After graduating from college, Fairfield Porter lived in New York for several years. During this time, his career as an artist progressed slowly, and he spent more time studying art than creating it. In 1932 he married Anne Channing, a Bryn Mawr graduate, and they lived mostly in Greenwich Village until moving to Winnetka in October 1936, taking up residence in his grandmother’s house after her death. They would eventually have five children.
In Winnetka, Fairfield Porter continued to embrace Marxist ideals, attracting the interest of the FBI. He continued to support Trotsky, who by 1936 was living in exile in Mexico in the home of artists Diego Rivera and Frida Kahlo. In the same year, the Soviet regime condemned Trotsky to death in absentia, a move that outraged many American leftists, who organized an American Committee for the Defense of Leon Trotsky.
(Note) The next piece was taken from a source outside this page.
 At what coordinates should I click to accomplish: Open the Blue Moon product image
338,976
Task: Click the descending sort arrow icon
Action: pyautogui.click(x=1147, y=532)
Porter volunteered to help the organization, going door-to-door in Winnetka to raise funds for Trotsky’s legal defense. To his surprise, he collected quite a lot of money, though he admitted that Trotsky’s cause was “pretty remote from the interests of our neighbors.” He considered asking Trotsky to live with his family in Winnetka, but never actually extended the invitation.
In 1938 Fairfield Porter attended an exhibition at the Art Institute of Chicago of the work of Pierre Bonnard and Edouard Vuillard, two early-twentieth century French painters who would have a profound influence on his art. His first one-man show took place at the Winnetka Community House in April 1939. Porter’s father died in 1939, and later that year Fairfield and his family returned to the New York area, living first in Westchester County and later moving to Southampton on Long Island, which would remain Porter’s home for the rest of his life.
As an artist, Fairfield Porter was a late bloomer. His paintings finally began to achieve recognition in the 1950s, and he produced most of his best work during the last 20 years of his life. Many of his paintings were portraits of family and friends, domestic interiors or East Coast landscapes. His representational style and bright colors were out of step with the Abstract Expressionists in vogue at the time; Porter’s serene portraits and landscapes seemed understated, even primitive, a throwback to earlier styles. Porter also had a profound influence as an art critic, reviewing other artists’ work in prominent art publications.
Fairfield Porter died suddenly of a heart attack in 1975 while walking his dog in Southampton. In the years since his death, his stature as an artist has grown. In 1983-1984, a retrospective of his work toured major museums around the country to great acclaim, even breaking attendance records at the Museum of Fine Arts in Boston. Today, most original Porter pieces sell at auction in excess of $200,000, and several have sold in the $500,000-$1 million range. Critics who dismissed his work in the past have come to recognize his brilliance, and most consider him to be among the greatest American painters of the twentieth century.